Now I would never suggest that I can provide a strict mapping from each of these identities to a specific set of beliefs. I'm happy that I'm not that naive. However, it is clear that the mapping to a particular set of beliefs is much stronger for any one of these identities alone, than even perhaps, the intersection of my aggregate personal identities.

And there's the rub. Because instinctively (and I would argue materially, but that digression is for another day) I believe that a true sense of identity comes from being able to associate myself with a set of beliefs and being able to communicate the integral meaning of what I believe to others. Yet, I know that my beliefs are as pure and well-defined as any person who is able to identify themselves as a Buddhist, a Muslim, or otherwise.

This brings us to the question that Itamar is grappling with. Is he an atheist? Well, I would argue that both of us are atheists. That is to say that the word accurately describes a belief that both of us have; namely, that "God" in the commonly understood sense does not exist. However, I agree with Itamar that neither of us would identify ourselves as an Atheist.

I think that the Rabbi in asking Itamar, "What do you believe in?", gets to the heart of the question because when someone identifies themselves as an Atheist they have crafted their identity by defining the negative space rather than the positive space. But what I believe both Itamar and I seek is not an identity that communicates what we don't believe, rather it is one that communicates what we do believe.

I hope that this blog helps us define this identity for ourselves and perhaps for others.

Tuesday, April 21, 2009

So what do I believe?

When I was 14 I told my friends that Man created God and not the other way around.

I've been an atheist for as long as I can remember. A committed atheist. My personal theology has developed more or less like this: Religion is a tool for organizing, stabilizing, and yes, numbing society (with or without opiates). God is a story humanity tells itself. We live in a universe built on randomness. There is no universal truth and no meaning to our lives outside of our own constructs. Human life is validated by the existential choice to say "yes" and imbue life with meaning. And I still believe all of that.

Nevertheless, a couple years ago, as I was just reaching a stage of establishing that "yes," reaffirming that I could seek meaning and have faith in humanity, I had a discussion with a Rabbi. I wanted to talk to him about prayer and how I liked the singing and community feeling but had a tough time with the words I simply didn't believe. I disclaimered the conversation by saying, "To begin with, you should know that I'm an atheist." But the Rabbi turned that around on me and said, "What do you believe in?" And after I told him some short but spirited slice of my view of the universe he said something as silly as could be, yet something that has stuck with me. He said, "I think you and I believe in the same thing."

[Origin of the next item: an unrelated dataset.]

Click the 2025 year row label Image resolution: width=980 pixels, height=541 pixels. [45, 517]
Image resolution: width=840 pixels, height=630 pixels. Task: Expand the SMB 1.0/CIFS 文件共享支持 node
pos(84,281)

What?! And then he didn't even explain himself. It was hard to take seriously. He challenged my atheism without even challenging any of my beliefs. Just suggested I wasn't actually an atheist. And the strange thing is that two years later, though I still don't believe in a personal God or in any power that transcends the physical universe, I think he might be right. So what do I bellieve in?

I believe that all the mass and energy of the universe originates from one infinitesimal point in space an time. I believe the fabric of things is deeply random both in the most micro of micro-est interactions of quantum particles and in the macro of macro-est tendency of the universe toward chaos. But I also believe that out of that chaos and randomness has evolved ever more complex order and structure. From simple molecules to stars and galaxies to solar systems to single-celled organisms to ecosystems to the human brain and human society. Islands of complexity evolving from self-sustaining to self-aware. And each moment of the past is present now; nothing new has been created only shaped from the transformations that came before.

And I find all of that pretty divine. Not least of all the fact that I'm capable of contemplating the whole thing in the first place. So that's it. After some 12 years of fierce atheism, I don't think I'm an atheist anymore.